Сцена с «Ивушкой», которая приводится ниже, одним только явлением, обычно выпускаемым, отделена от последней сцены удушения Дездемоны в финале. Отелло окончательно уверовал в мнимую виновность Дездемоны, осудил ее и решил задушить в тот же вечер в постели, когда она ляжет спать. Он это задумал не с целью мщенья, а для того, чтобы спасти душу Дездемоны, потому что он верит, что его расправа с телом Дездемоны на этом свете избавит ее дух от небесного воздаянья на том.
Вечер. В замке были гости и разошлись. Эмилия помогает Дездемоне раздеваться. Несмотря на дурные предчувствия, Дездемона не подозревает, что жить ей осталось минуты, и мурлычет «Ивушку», мотив из старинной баллады, томивший ее весь вечер и вдруг припомнившийся. Сцена с песнью написана для того, чтобы дать понятие о мере неведенья героини на пороге ее жертвенного закланья.
Старые русские переводы Шекспира (это в особенности относится к Гербелевскому изданию) в большинстве превосходны. Они делались преимущественно во вторую половину прошлого века, когда техническая культура стиха упала у нас по сравнению с пушкинским временем. Дилетантская широта, с которой они поневоле предприняты, предохранила их авторов от мелочного педантизма и увлеченья формальными пустяками. Так как им приходилось выбирать и чем-то жертвовать, они уловили и передали в Шекспире главное: Шекспира-поэта, Шекспира-драматурга.
Русские символисты снова возродили премудрости ритма и хорошей рифмовки. Новейшие переводчики так же старательно заняты внешними средствами выражения подлинника, как прежние заботились о сохранении его общего смысла. Современные переводы Шекспира, из которых лучшие принадлежат Кузмину, Лозинскому, Зенкевичу и Радловой, ближе, чем это делалось раньше, знакомят со словесным составом шекспировских текстов, с его лексиконом. Однако дословные переводы всегда бывают тяжелы и в редких случаях понятны. Идея буквального перевода представляет хроническое, постоянно изживаемое и постоянно возвращающееся заблужденье.
В своих работах мы пошли по стопам старых переводчиков, но стараемся уйти еще дальше в преследованьи живости, естественности и того, что называется реализмом.

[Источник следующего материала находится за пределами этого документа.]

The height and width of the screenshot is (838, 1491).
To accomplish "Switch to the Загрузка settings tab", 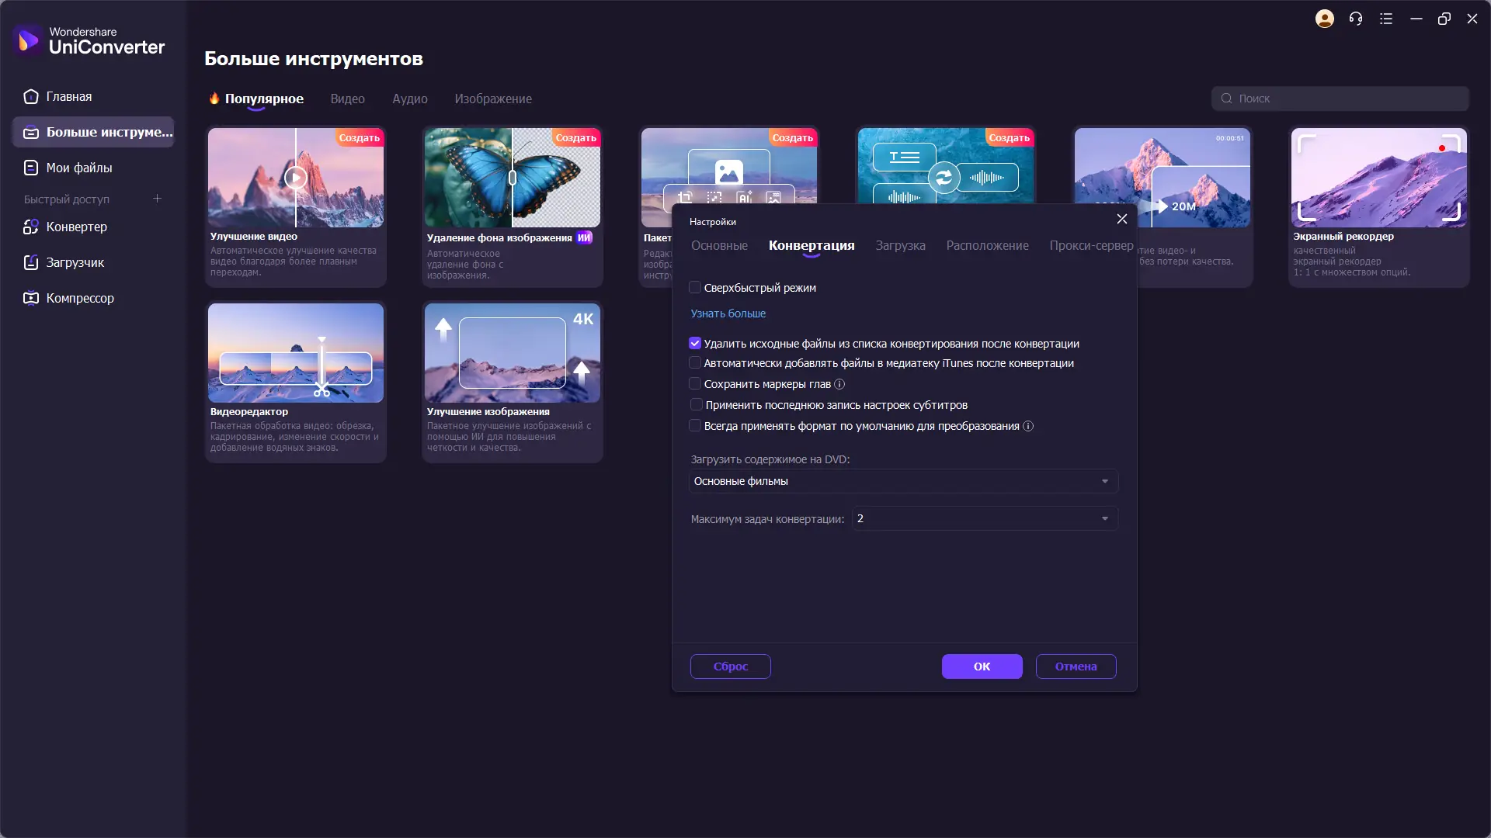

Мы отнюдь не льстим себя иллюзией, будто каждая частность нашего труда успешно заменяет прежние примеры. Мы ни с кем не соперничаем отдельными строчками, мы спорим целыми построеньями, и в их выполнении, наряду с верностью великому подлиннику, входим во все большее подчиненье своей собственной системе речи и тысяче других секретов, половины которых мы не в состоянии осознать и которые с годами становятся все многочисленнее и строже.
Шопен
1
Легко быть реалистом в живописи, искусстве, зрительно обращенном к внешнему миру. Но что значит, реализм в музыке? Нигде условность и уклончивость не прощаются так, как в ней, ни одна область творчества не овеяна так духом романтизма, этого всегда удающегося, потому что ничем не проверяемого, начала произвольности. И, однако, и тут все зиждется на исключениях. Их множество, и они составляют историю музыки. Есть, однако, еще исключения из исключений. Их два – Бах и Шопен.
Эти главные столпы и создатели инструментальной музыки не кажутся нам героями вымысла, фантастическими фигурами. Это – олицетворенные достоверности в своем собственном платье. Их музыка изобилует подробностями и производит впечатление летописи их жизни. Действительность больше, чем у кого-либо другого, проступает у них наружу сквозь звук.
Говоря о реализме в музыке, мы вовсе не имеем в виду иллюстративного начала музыки, оперной или программной. Речь совсем об ином.